An informed media, rather than blame Chinese buyers for housing affordability problems, must explain why the ‘winners’ using negative gearing and capital gains tax concessions to become wealthy are doing so at the expense of millions of ‘losers’ – the next generation.
An informed media has to explain that indexing pensions more slowly than in the past may be necessary if we’re ever to balance the budget – remembering that even the Abbott government’s now-abandoned indexation regime would still have seen pensioners better off in real terms year after year.
Try harder, newspapers. Photo: Shutterstock
And an informed media needs to keep reminding audiences that the money-laundering system known as ‘super tax concessions’ will soon be a bigger cost to the budget than pension payments.

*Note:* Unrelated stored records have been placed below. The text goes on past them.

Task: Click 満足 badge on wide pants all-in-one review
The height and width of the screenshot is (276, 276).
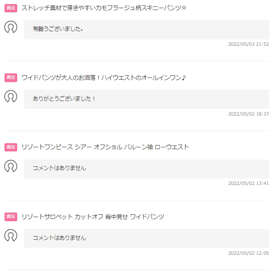Action: pos(11,77)
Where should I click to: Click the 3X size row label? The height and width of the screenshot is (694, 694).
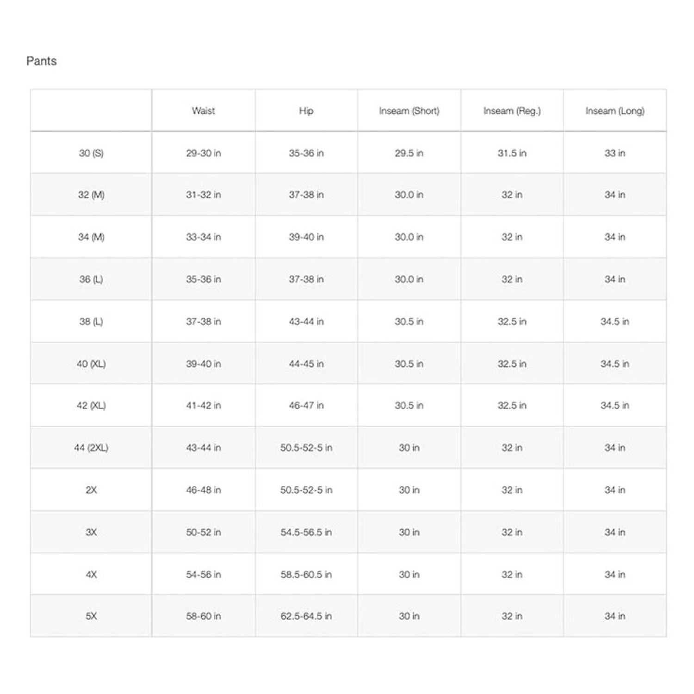click(91, 533)
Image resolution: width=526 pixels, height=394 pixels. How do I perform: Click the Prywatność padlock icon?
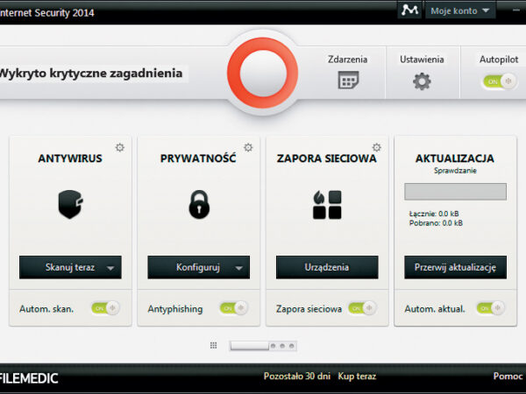pyautogui.click(x=199, y=204)
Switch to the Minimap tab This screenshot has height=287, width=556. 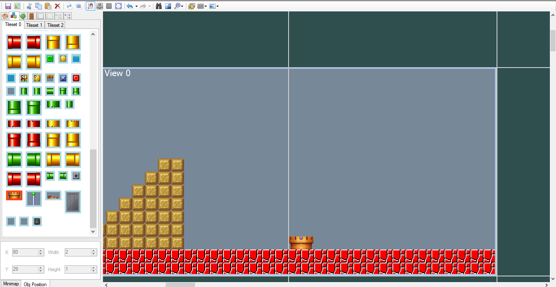(11, 284)
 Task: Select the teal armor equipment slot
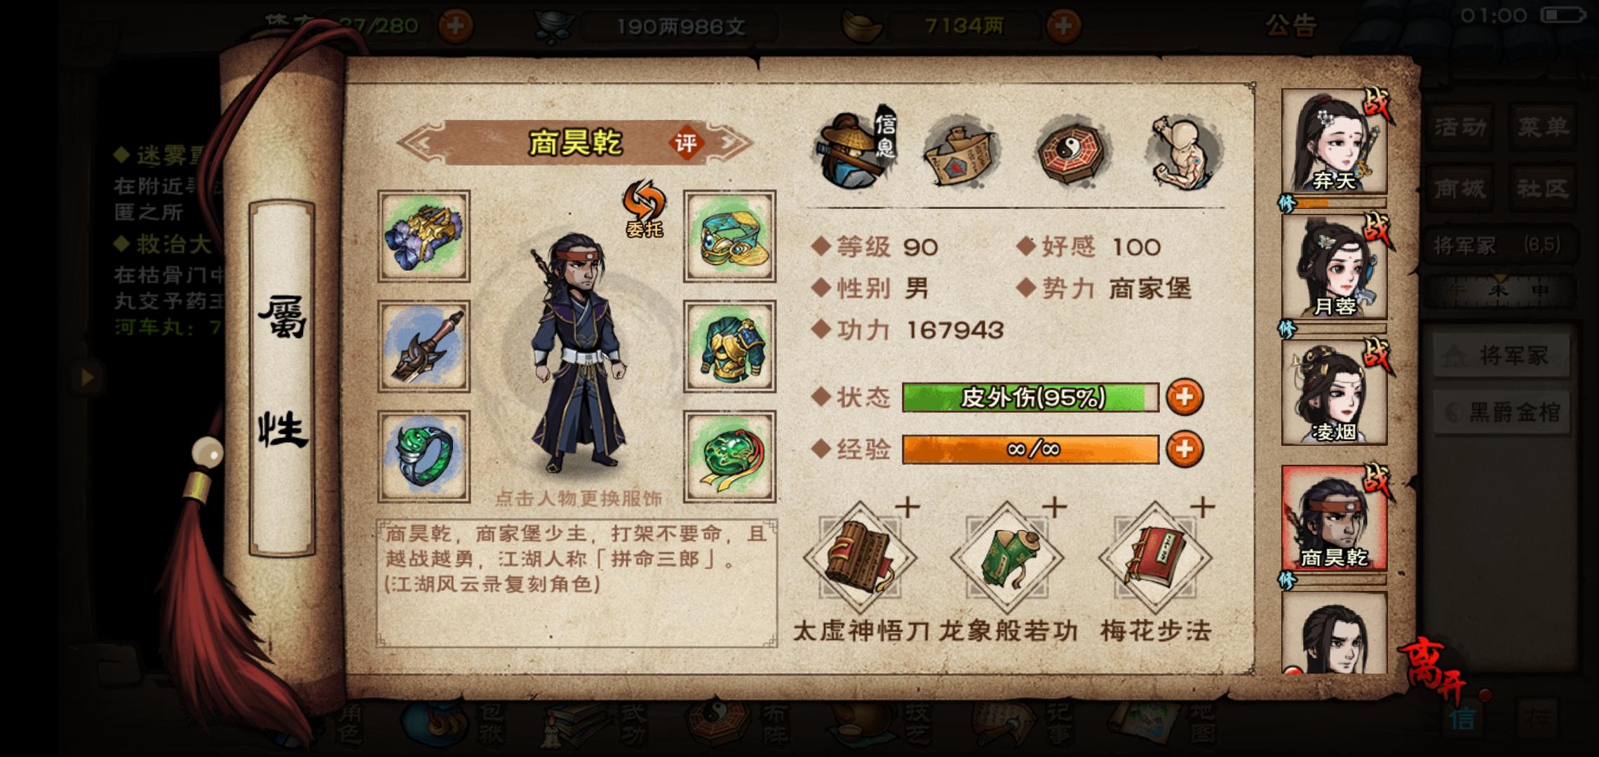click(x=729, y=346)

These are difficult stories to tell, but newspapers who tell punters what they think they’d like to hear are already losing the trust of audiences.
The latest Essential Media research shows the percentages of people who trust newspapers “a lot or some” has fallen virtually across the board.
Fairfax’s Sydney Morning Herald is trusted by 70 per cent today, whereas in 2011 that was 74 per cent. The Age in Melbourne has taken a bigger tumble, from 76 to 66 per cent.
Over at News Corp, the percentage of readers who trust The Australian has fallen from 69 to 58 per cent; The Telegraph in Sydney has fallen from 52 to 46 per cent; Brisbane’s Courier Mail has fallen 65 to 48 per cent; and Melbourne’s Herald Sun is down 54 to 48 per cent.
Mr Parkinson is right to chastise the pollies, but he should widen that criticism to a national media that is perpetuating fairytale economics at a time when global structural forces are rolling in like thunderclouds.
The Australian economy can retrain, retool, reinvest and prosper in a dramatically different global economy in the years ahead.
But to get there journalists will have to accept former Prime Minister Julia Gillard’s famous injunction to journalists at the National Press Club: “Don’t write crap. It can’t be that hard.”